Our study has several limitations. Medical examiner data relies on the individual judgment of the investigating forensic pathologist in classifying deaths as accidental versus intentional overdose and in determining which substances found on toxicology are likely to have contributed to death, both of which may have led to misclassification of cases. Additionally, there are limitations stemming from variations in the collection of biological specimens at autopsy, the interval between death and specimen collection, the analytical limitations of the scope of drugs screened for, and the limits of detection and quantitation due to limitations in the current analytic equipment at the Office of the Chief Medical Examiner. Finally, we were unable to determine if opioids involved in deaths were prescribed to the decedents due to a prohibition on research use of prescription drug monitoring data in the authorizing California state law.

Conclusions

Opioid overdose death in San Francisco from 2010 to 2012 was almost exclusively due to prescription opioids, a major transition from the prior decade when heroin was the driver of such deaths.
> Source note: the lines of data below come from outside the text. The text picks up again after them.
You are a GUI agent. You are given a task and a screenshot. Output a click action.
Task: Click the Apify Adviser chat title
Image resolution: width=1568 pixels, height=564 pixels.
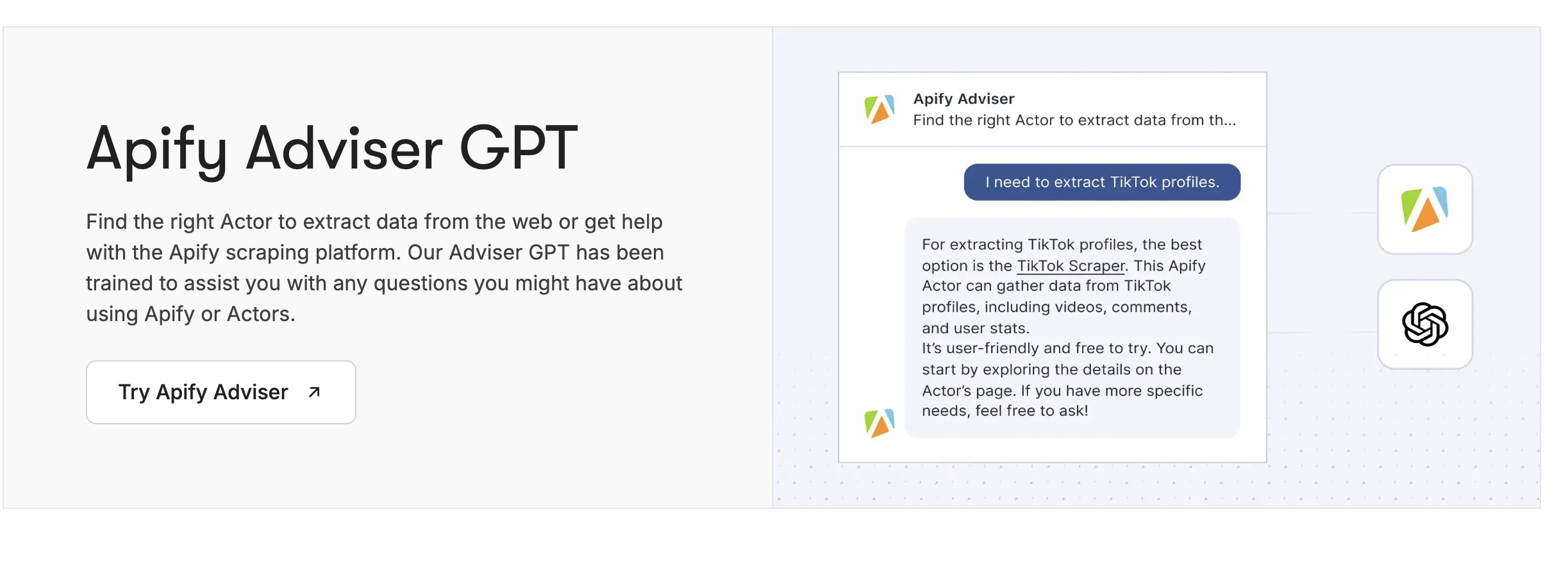(963, 99)
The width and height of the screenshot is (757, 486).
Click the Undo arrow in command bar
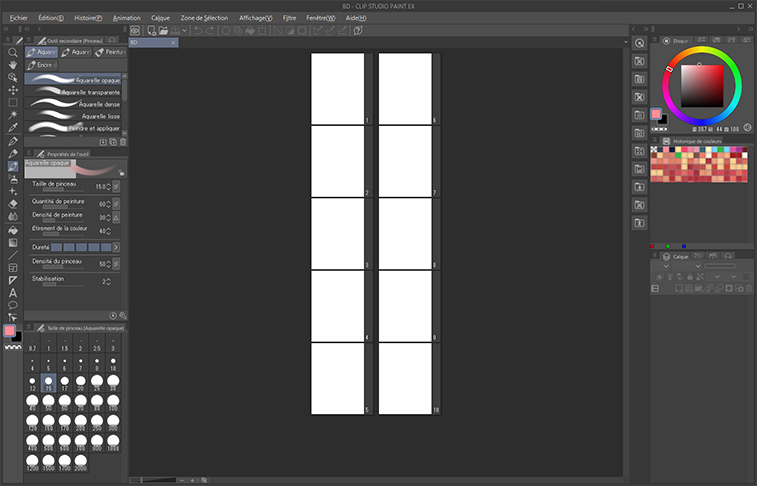198,31
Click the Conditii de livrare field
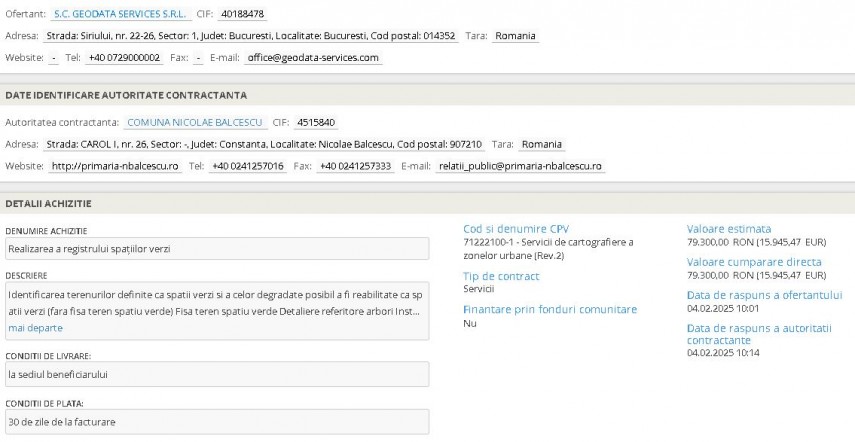This screenshot has width=855, height=442. [x=217, y=374]
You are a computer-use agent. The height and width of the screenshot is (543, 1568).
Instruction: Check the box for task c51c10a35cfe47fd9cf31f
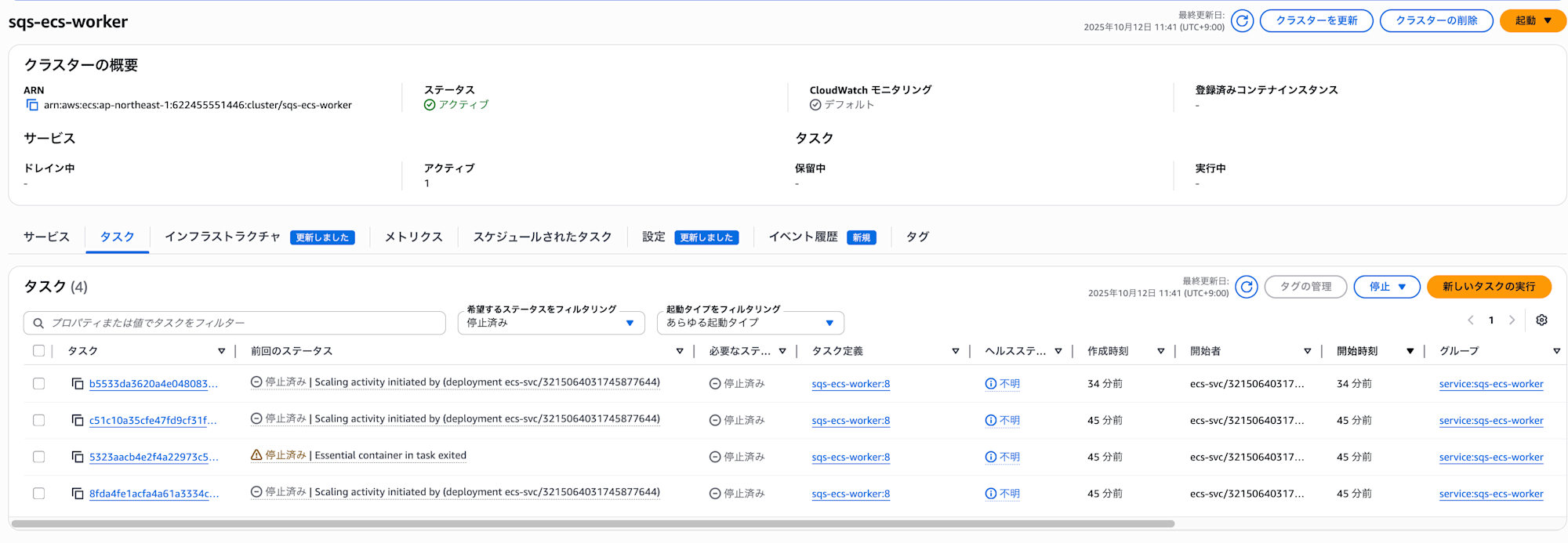[x=38, y=421]
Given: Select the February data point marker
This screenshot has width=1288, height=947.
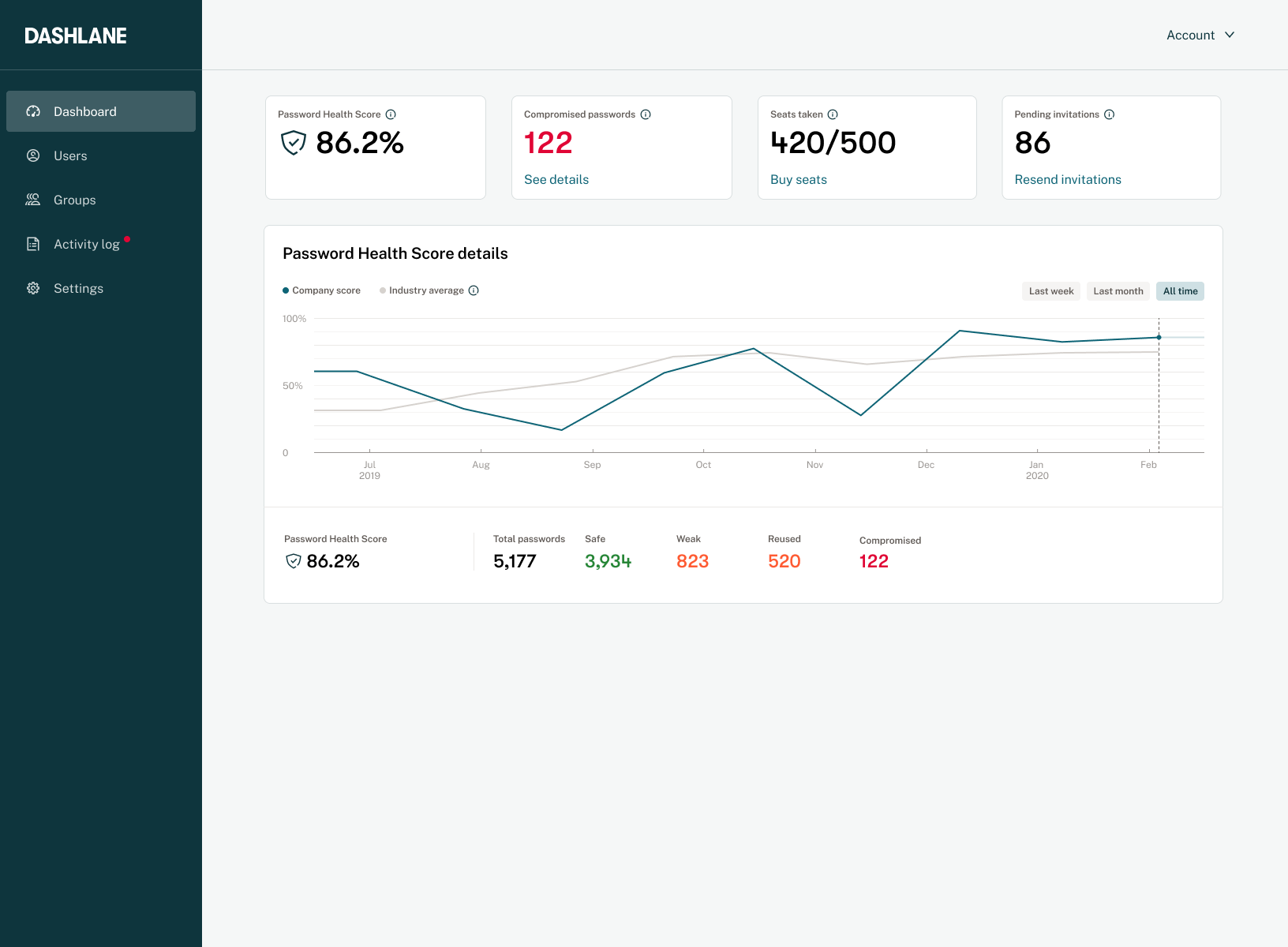Looking at the screenshot, I should point(1159,337).

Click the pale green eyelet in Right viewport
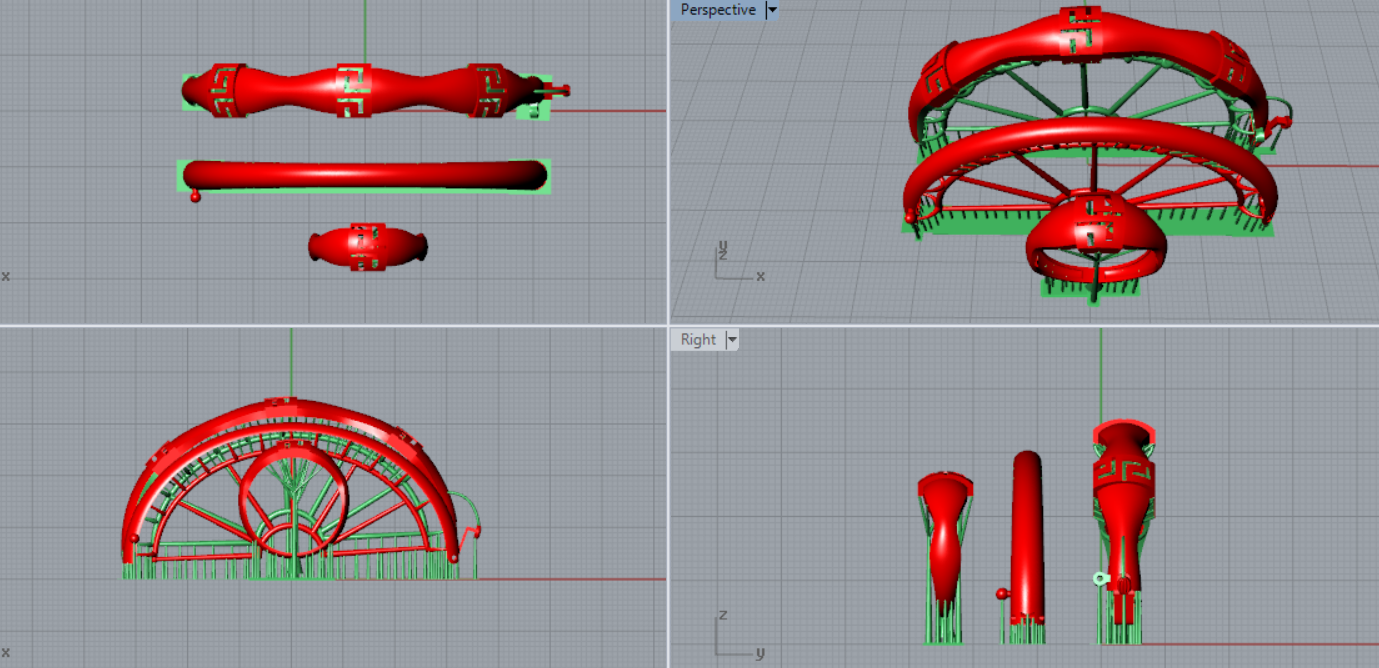click(x=1100, y=577)
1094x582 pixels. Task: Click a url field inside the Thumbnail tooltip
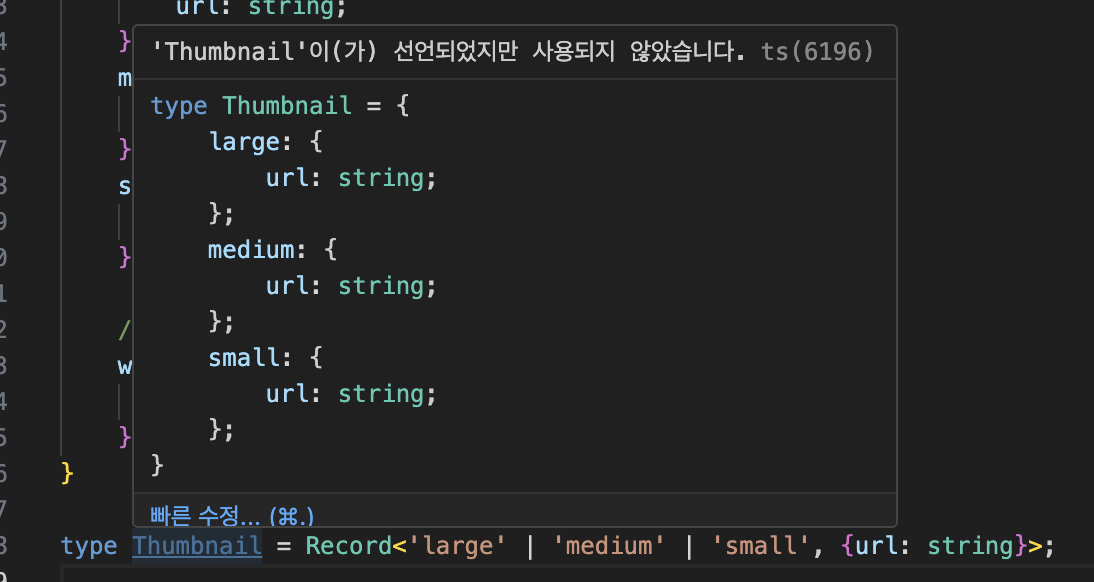point(286,177)
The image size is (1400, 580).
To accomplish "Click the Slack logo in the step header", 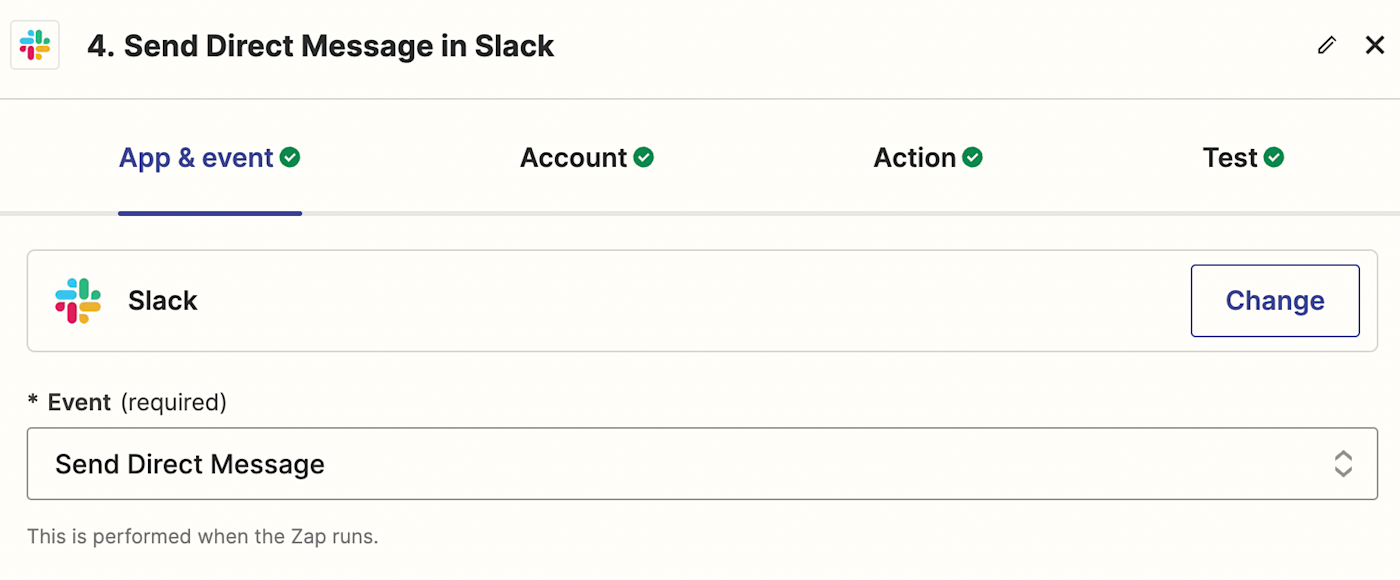I will coord(35,46).
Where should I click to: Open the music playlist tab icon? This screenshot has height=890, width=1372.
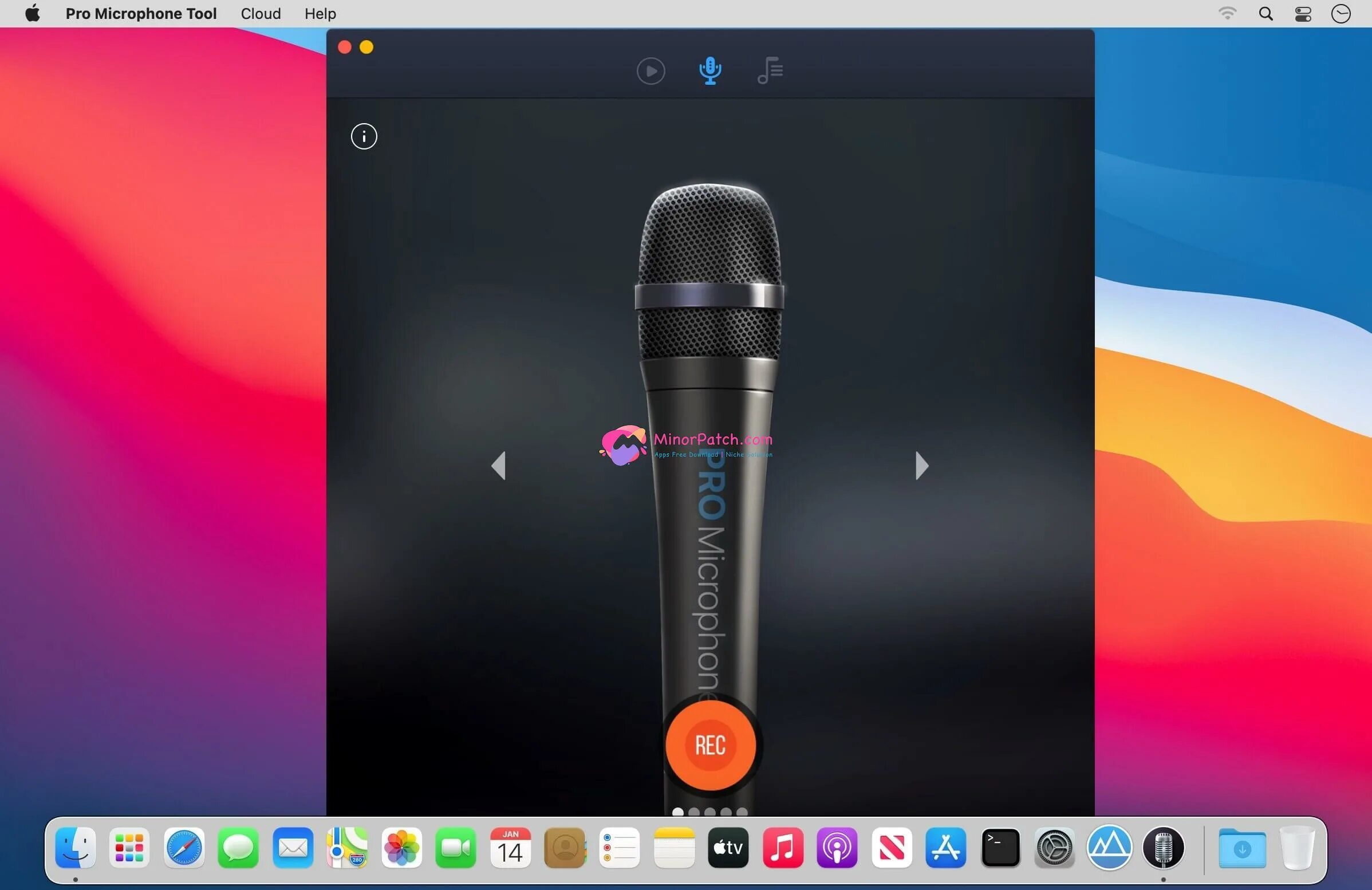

While opioid overdose still disproportionately affects persons in high-poverty areas and racial minorities, over this period, opioid overdose death became more dispersed throughout the city with different causal drugs in affluent versus high poverty neighborhoods. Interventions proven to reduce opioid overdose mortality include expanded access to agonist maintenance therapies and distribution of naloxone. Opioid stewardship interventions, intended to reduce misuse of prescription opioids, may also be of benefit. Ensuring sufficient forensic resources for comprehensive postmortem assessment of drug-involved cases and prompt communication of resultant data to public health providers may enhance the ability to implement and assess such opioid safety initiatives.